「こども、苦手なの」

 ステアリングに手をかけて前だけを向いている真壁さんが不意に問うた。
 真壁さんの家に、南波さんと一緒に家に招待された帰り道だった。南波さんと遊びつかれた風佳ちゃんが眠ってしまったので私たちは帰ることにした。後部座席にはチャイルドシートが備え付けてある為、南波さんは後部座席に座り、私は助手席に座った。
 南波さんの家よりも私の家の方が真壁さんの家に近いのだが、南波さんは私の家を知らないので、わざわざ遠回りして南波さんを先に送り届けた。

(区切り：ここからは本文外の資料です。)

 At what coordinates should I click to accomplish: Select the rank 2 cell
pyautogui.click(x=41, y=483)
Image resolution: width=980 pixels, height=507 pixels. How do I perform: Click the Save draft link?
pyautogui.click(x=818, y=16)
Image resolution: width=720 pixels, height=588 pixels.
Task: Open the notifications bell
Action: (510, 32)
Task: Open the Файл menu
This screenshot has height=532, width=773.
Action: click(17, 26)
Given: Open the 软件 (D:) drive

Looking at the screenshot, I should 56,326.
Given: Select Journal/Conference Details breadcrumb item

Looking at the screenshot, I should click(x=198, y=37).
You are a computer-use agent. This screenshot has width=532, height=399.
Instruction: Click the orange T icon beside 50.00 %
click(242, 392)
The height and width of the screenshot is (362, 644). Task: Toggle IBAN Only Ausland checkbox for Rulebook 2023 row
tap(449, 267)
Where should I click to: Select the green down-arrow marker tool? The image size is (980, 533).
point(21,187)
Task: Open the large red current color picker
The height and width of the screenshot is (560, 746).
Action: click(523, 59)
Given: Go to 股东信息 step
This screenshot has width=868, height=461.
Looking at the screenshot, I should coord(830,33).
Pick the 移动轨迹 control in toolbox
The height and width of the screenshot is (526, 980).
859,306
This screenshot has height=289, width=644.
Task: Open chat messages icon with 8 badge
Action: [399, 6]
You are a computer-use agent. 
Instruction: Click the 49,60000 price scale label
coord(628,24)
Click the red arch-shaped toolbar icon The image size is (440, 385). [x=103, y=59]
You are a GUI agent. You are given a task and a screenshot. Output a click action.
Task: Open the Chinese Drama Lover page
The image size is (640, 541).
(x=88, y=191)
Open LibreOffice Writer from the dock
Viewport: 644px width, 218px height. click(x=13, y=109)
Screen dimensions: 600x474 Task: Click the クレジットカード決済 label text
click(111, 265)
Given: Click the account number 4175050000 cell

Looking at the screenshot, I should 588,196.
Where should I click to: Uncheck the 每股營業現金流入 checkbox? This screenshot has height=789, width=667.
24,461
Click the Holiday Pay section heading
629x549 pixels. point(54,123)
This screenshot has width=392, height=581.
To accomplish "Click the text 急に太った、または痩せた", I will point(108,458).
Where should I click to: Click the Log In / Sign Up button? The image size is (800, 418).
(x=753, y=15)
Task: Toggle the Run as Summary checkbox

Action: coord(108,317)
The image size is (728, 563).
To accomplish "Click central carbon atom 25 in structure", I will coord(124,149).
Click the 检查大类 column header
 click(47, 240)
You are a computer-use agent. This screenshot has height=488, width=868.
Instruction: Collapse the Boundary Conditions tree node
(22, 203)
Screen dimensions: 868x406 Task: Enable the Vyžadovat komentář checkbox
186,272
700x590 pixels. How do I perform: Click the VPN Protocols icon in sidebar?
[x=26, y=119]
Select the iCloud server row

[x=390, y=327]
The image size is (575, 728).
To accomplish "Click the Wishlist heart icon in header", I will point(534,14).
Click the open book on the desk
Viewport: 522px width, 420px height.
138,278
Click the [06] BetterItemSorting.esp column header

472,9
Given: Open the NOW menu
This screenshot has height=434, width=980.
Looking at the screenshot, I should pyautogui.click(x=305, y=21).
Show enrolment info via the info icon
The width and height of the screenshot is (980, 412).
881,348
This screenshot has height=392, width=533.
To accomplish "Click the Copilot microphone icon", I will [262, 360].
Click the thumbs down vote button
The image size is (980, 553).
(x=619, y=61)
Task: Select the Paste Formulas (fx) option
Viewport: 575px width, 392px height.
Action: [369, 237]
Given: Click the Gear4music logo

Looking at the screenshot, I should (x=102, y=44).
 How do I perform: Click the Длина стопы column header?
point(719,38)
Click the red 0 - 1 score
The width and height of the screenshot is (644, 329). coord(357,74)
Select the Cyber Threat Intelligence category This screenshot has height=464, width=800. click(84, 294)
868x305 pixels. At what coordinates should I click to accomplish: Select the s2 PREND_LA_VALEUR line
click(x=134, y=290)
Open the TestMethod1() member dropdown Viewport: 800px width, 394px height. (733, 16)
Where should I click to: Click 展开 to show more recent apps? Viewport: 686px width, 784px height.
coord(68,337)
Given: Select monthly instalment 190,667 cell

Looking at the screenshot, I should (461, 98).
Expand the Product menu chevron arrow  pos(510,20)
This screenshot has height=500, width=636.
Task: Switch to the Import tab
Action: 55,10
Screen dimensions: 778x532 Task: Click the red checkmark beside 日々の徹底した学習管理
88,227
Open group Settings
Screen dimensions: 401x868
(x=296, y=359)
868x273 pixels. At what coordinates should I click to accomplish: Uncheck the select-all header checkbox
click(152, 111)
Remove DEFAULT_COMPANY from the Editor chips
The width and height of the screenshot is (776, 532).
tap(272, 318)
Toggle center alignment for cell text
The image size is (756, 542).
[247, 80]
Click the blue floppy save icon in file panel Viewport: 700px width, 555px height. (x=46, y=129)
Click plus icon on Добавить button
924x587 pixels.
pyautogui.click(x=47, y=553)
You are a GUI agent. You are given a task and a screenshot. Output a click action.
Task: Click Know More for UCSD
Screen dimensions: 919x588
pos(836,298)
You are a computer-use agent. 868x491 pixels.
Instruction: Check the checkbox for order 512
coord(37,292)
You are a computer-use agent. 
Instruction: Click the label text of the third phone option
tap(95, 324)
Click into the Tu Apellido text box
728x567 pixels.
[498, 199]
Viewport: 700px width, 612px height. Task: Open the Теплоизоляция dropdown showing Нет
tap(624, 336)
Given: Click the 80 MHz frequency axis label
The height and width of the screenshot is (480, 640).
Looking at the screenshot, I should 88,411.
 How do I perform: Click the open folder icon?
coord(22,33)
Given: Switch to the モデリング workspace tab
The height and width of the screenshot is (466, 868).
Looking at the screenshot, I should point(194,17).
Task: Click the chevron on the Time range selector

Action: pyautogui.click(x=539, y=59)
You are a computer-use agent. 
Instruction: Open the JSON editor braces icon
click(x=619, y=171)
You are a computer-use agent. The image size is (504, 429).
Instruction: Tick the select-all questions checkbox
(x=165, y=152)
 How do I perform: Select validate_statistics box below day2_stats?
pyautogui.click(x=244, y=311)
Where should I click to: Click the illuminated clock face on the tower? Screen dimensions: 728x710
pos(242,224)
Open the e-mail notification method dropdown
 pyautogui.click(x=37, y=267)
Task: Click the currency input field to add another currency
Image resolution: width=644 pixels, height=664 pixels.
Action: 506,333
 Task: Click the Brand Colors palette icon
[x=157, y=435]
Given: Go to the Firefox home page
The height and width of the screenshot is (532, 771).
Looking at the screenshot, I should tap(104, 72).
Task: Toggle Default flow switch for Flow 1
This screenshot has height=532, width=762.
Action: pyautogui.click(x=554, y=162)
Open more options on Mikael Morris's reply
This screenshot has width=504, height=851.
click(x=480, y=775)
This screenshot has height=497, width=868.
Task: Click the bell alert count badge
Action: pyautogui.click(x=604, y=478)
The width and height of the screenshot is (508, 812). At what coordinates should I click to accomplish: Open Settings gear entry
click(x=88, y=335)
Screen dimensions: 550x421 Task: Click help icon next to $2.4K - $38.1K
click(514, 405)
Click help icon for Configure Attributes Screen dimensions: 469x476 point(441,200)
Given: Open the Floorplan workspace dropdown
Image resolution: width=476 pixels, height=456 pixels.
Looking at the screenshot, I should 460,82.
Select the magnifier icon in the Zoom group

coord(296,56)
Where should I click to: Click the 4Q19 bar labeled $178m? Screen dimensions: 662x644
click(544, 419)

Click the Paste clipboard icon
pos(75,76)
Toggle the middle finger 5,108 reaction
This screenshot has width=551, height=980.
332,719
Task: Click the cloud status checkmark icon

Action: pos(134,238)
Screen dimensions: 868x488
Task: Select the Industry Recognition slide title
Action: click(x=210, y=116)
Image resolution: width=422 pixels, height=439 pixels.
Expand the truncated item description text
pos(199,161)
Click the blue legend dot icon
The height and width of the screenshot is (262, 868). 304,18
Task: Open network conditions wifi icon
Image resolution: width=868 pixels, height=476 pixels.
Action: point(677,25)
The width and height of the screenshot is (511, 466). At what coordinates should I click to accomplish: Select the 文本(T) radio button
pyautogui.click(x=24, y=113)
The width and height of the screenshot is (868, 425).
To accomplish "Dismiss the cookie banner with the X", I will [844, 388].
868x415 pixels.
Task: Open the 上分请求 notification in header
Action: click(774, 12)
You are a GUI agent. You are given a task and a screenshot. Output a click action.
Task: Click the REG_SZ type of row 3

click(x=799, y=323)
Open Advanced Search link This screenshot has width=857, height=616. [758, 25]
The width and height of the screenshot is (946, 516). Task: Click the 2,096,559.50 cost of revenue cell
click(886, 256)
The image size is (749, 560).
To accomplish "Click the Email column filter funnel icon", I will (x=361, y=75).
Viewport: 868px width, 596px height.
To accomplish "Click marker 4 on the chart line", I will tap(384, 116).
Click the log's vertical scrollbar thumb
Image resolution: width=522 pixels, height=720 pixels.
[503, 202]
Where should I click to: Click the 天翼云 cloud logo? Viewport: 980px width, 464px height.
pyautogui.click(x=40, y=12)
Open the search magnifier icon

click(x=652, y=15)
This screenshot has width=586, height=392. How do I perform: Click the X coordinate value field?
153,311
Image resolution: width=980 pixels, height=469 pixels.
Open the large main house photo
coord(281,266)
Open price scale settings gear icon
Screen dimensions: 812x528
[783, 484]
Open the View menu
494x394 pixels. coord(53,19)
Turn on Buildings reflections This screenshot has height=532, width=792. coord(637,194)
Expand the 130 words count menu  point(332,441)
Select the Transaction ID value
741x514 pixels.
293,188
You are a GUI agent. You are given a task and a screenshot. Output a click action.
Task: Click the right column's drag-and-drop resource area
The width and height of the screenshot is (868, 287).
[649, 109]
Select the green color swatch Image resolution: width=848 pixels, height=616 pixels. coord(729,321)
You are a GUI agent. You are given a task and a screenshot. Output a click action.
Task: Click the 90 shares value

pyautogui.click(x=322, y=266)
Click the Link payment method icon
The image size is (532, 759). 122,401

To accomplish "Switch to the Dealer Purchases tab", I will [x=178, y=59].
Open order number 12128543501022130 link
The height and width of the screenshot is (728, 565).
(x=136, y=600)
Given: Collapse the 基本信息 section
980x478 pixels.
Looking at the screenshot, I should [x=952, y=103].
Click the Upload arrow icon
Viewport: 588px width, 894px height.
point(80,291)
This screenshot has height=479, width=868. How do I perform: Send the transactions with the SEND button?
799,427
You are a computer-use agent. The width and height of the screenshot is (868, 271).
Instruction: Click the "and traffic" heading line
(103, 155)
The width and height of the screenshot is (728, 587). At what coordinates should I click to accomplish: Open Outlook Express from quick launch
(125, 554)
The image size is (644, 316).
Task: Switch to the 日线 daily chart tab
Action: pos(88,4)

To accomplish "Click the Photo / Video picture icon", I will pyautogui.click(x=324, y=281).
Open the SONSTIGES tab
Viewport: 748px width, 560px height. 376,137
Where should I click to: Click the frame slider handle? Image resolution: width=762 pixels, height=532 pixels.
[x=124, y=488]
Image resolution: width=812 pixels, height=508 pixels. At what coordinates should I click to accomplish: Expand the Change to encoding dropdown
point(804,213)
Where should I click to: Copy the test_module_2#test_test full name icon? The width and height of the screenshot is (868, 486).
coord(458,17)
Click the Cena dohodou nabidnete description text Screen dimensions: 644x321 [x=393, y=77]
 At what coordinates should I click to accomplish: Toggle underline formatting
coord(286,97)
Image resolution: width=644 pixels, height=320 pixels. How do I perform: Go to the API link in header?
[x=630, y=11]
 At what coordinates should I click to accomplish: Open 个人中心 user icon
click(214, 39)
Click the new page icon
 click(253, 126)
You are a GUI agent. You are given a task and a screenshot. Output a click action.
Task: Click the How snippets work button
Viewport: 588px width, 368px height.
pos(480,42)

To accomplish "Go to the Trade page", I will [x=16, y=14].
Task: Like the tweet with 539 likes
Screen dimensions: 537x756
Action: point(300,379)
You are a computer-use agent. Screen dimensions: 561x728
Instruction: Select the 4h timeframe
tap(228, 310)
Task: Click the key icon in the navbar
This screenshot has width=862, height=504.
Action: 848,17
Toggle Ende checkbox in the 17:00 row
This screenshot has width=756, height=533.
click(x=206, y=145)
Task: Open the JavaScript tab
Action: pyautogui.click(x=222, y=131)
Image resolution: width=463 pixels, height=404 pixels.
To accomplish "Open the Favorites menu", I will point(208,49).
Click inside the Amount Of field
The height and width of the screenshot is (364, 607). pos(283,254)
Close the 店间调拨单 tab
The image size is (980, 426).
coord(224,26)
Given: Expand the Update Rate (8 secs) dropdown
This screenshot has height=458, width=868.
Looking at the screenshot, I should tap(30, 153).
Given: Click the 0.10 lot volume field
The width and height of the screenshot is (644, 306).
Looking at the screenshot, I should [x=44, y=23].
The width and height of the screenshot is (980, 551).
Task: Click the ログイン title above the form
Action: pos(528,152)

「苦手、ではないけど。真壁さんの子供だから、苦手です」
「なにそれ」

 真壁さんはいつものステキな笑い声をあげる。私はその横顔を見る。

「だって、意識的に構ってあげようって思うの、子供好きアピールみたいで嫌だなって。風佳ちゃん自身は可愛いと思いますけど。でも私は風佳ちゃんの良い所しか見てない訳だし、ぐずったり手に負えない風佳ちゃんを知らないから。その上で無責任に構うのって、どうかなって。真壁さんは父親だけど、私は子供を産んだ経験なんてないし……そこに気付かれるのが怖くて」

 私が言い終えると、真壁さんはまた笑った。

「だからいいんじゃないの。育児の愚痴を言い合う仲には、なりたくないしな」

 ああ、駄目だ。私と奥さんとの関係を乖離させて考える真壁さんを目の当たりする度に、私はその絶対的地位に嫉妬してしまうのだ。私のことは私として愛してくれている。でも、同率ではない。もし未曽有の大災害が起きた時に彼が駆けつけるのは、間違いなく妻子のところだ。
 そんな妻子がいながらも、私という存在を大切に扱ってくれる真壁さんを愛おしくありがたいと思いながらも、やっぱり、斬り捨てられる立場を了承しているという、無言の承諾を私は彼に示しているのだ。
 最後の最後で、見苦しくも、置いていかないで、私を捨てないで、私を忘れないで、私を見つけて、と叫びたくなるのは容易に想像できるが、それをしないと、約束できてこその、この甘美な関係であるのに。不と感傷的になる。彼の笑う横顔を見るだけで。